I want to start by being clear about what this is not. This is not an attack on faith. This is not a dismissal of scripture or of the spiritual traditions that have carried entire peoples through impossible circumstances. I believe in something greater than myself deeply, personally, and irreducibly. What I am questioning is not the divine. What I am questioning is the interpretation. Specifically, the interpretation of money in a religious context that somehow always seemed to land on the same conclusion: having wealth is suspect, wanting wealth is sinful, and the good and holy life is a poor one.
The Verses We Took Literally
The love of money is the root of all evil. Most of us heard some version of this before we were old enough to earn a dollar. And the message we received, the simplified, unexamined version, was: do not love money. Money is evil. Good people do not chase it.
But the law of the universe, and I have studied this extensively, teaches something directly contrary to that interpretation. You have to love something to attract it. Energy follows frequency. What you repel with your beliefs, your emotions, your subconscious associations, will not come to you regardless of how hard you work for it. So we were handed a spiritual instruction that, taken literally, guaranteed that many of us would stay in a state of emotional and energetic rejection of the very thing we needed to build free and dignified lives.
Then there is I am not worthy. A statement of humility that became, for many people, a statement of identity. If I am not worthy, how do I receive abundance? How do I ask for the raise? How do I invest? How do I build? Unworthiness is not a virtue. It is a ceiling. And a ceiling installed in childhood at the level of spiritual teaching is one of the hardest ceilings to identify and remove.
And then, the one that may have done the most damage: it is easier for a camel to pass through the eye of a needle than for a rich man to enter heaven. Read literally, this verse tells us that wealth and righteousness are incompatible. That the path to God runs through poverty. That accumulating resources in this life puts your eternal life at risk. If you believe this, and many people do, at some level beneath conscious awareness, then every step you take toward financial abundance comes with a spiritual tax of guilt and doubt.
What Was Actually Happening
Here is the historical context that does not get taught alongside those verses.
The Bible was weaponized during slavery. This is documented history, not conspiracy. Enslaved people were given scripture strategically. They were taught obedience, humility, patience, and the rewards of the afterlife. They were not taught stewardship, ownership, investment, or the building of generational wealth. Those books were kept elsewhere. Those conversations happened in different rooms.
The church accumulated land while teaching congregations to sell theirs. The church accumulated wealth while teaching congregants that wealth was spiritually dangerous. The instruction was not neutral. It served a purpose. And the residue of that purpose is still present in how many of our communities relate to money today. The poverty mindset that was installed as spiritual virtue has outlived the conditions that created it and is still running in the background of millions of lives.

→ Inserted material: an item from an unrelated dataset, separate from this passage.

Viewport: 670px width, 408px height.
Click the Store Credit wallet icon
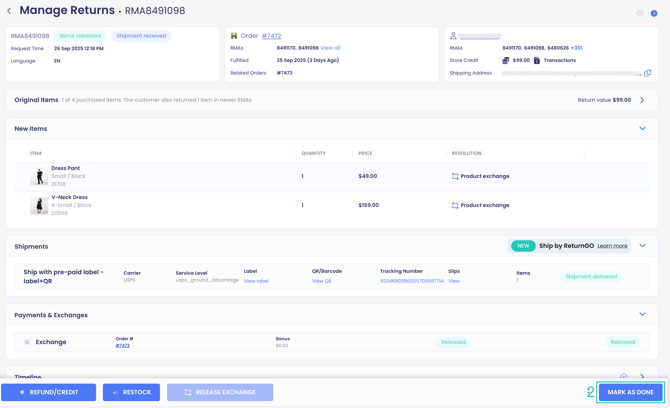(505, 60)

I am not saying the scripture itself is the problem. I am saying that what was done with it in certain hands, at certain historical moments, for certain reasons, was not done in your interest. And recognizing that is not a loss of faith. It is a gain in understanding.
The Reinterpretation
Money is a tool. A tool has no moral character. A hammer is not good or evil. What matters is what you build with it or what you destroy with it. Money works the same way. The love of money, meaning the worship of it, the placing of it above all other values including people, integrity, and purpose, that is what corrupts. Not the having of it. Not the building of it. Not the passing of it to your children.

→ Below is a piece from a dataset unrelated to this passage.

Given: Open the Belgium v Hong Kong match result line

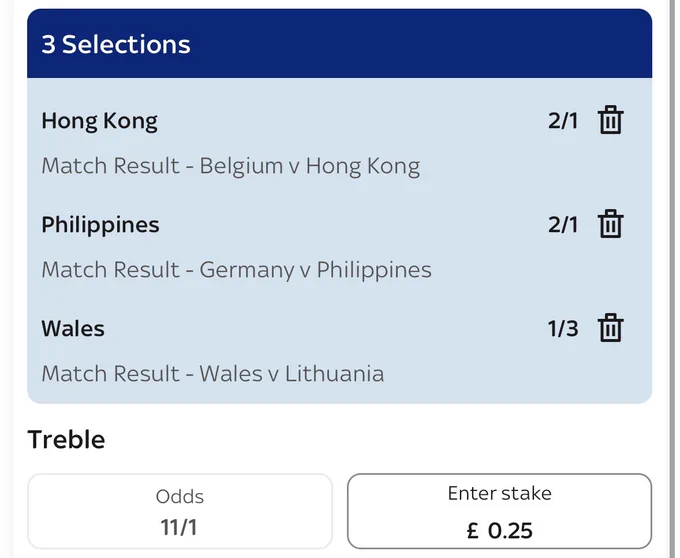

The universal principles I have studied teach that abundance is the natural state of the universe. She, the creative force behind all of this, did not design a world of scarcity for most and excess for a few as a divine plan. That distribution is a human construction, maintained by human systems. Your alignment with abundance, your belief in your own worthiness to receive it, your willingness to build and invest and grow, is not a departure from the spiritual. It is an expression of it.
A Proverb 13:22 that many of us know says a good man leaves an inheritance for his children's children. Inheritance. Built. Passed down. That is generational wealth language inside the very text that gets used to discourage the building of wealth. The instruction was always there. The interpretation just depended on who was doing the teaching and why.
What I Am Building and Why
I am building because I believe in abundance. Because I believe my children and their children deserve a starting point, not a starting-over point. Because I understand now that the money I build is not a departure from my values. It is an expression of them.
I am building because I want Avi, Amelia, and Jahiem to inherit not just love and memories but options. Real, material, financial options that give them the freedom to choose their lives rather than survive them.
And I am building with clean hands and a clear conscience because I have done the work of separating the tool from the corruption of it. Money in the hands of an intentional, values-driven person is not the root of evil. It is the root of possibility.
Reinterpret the verses. Not to excuse greed. But to free yourself from a poverty mindset that was never yours to begin with.
"Wealth is not about having a lot of money. It is about having a lot of options."